She told me it was a insurance liability for Chipotle to put outside food in their burritos. I pleaded my case—a two-minute stumbling rant about pride and identity and culture and french fries—and, as a consolation, she agreed to sell me an unfolded burrito, then come around from behind the counter and help me roll it up.

It was the flavor equivalent of finding out that Santa Clause wasn’t real—or that most big-name actors use butt doubles in sex scenes.

I asked her if she was a fan of California burritos. She said she’d eaten a few in the past, but she was wasn’t too keen on them. I tried prying further, but she just shrugged and gave me the, “sorry man, I don’t know what to tell you” look.

The first bite of my makeshift Cali burrito was one of the most disappointing experiences in my life. It was the flavor equivalent of finding out that Santa Clause wasn’t real—or that most big-name actors use butt doubles in sex scenes.

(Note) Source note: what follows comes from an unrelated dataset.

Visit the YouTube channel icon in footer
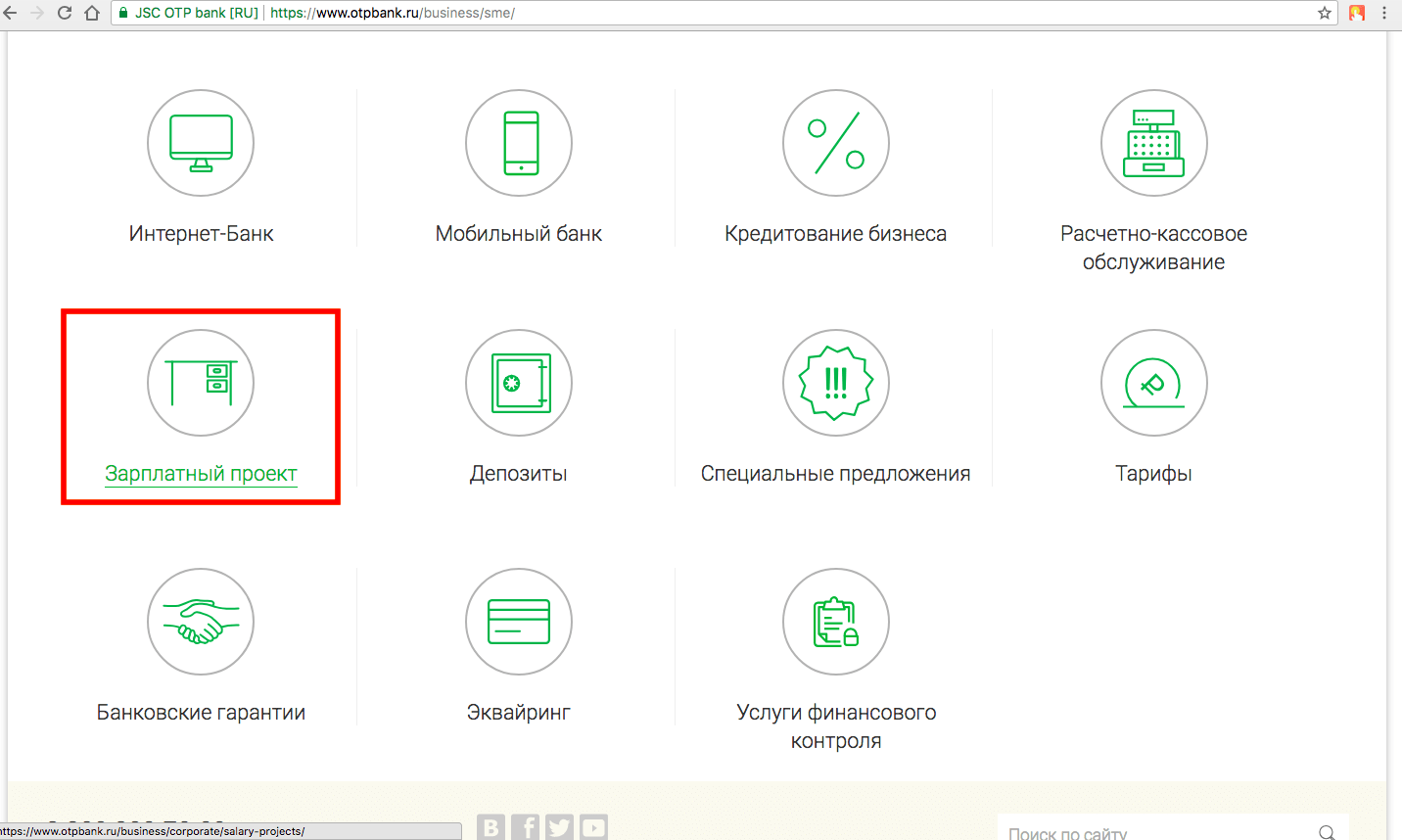 pos(593,827)
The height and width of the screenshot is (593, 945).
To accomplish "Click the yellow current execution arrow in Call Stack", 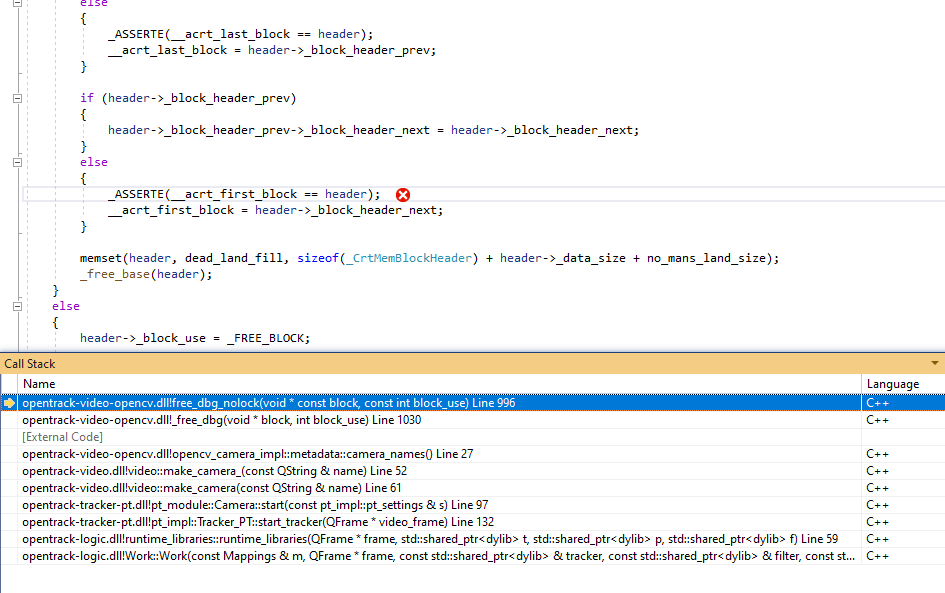I will point(8,403).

I don’t think it was a metaphor for lost childhood innocence either (maybe a little bit), just a simple matter of poor execution. It was missing all the things I love about California burritos: the carne asada grease soaking into thick-cut fries, the cheese melting into the tortilla, and the squeeze bottles of chile de arbol hot sauce sitting in an ice bath near the salsa bar. It was nothing more than a pile of flaccid, lukewarm french fries inside a mediocre burrito.


The group of customers waiting in line watched as the employee rolled up my disappointment-rito. Most of them were pointing, some were taking pictures, and I think I heard the words ‘California burrito’ in the background chatter.

One kid, maybe about 15 or 16, told his friend he wished Chipotle had fries instead of rice. Me too, kid. Me too.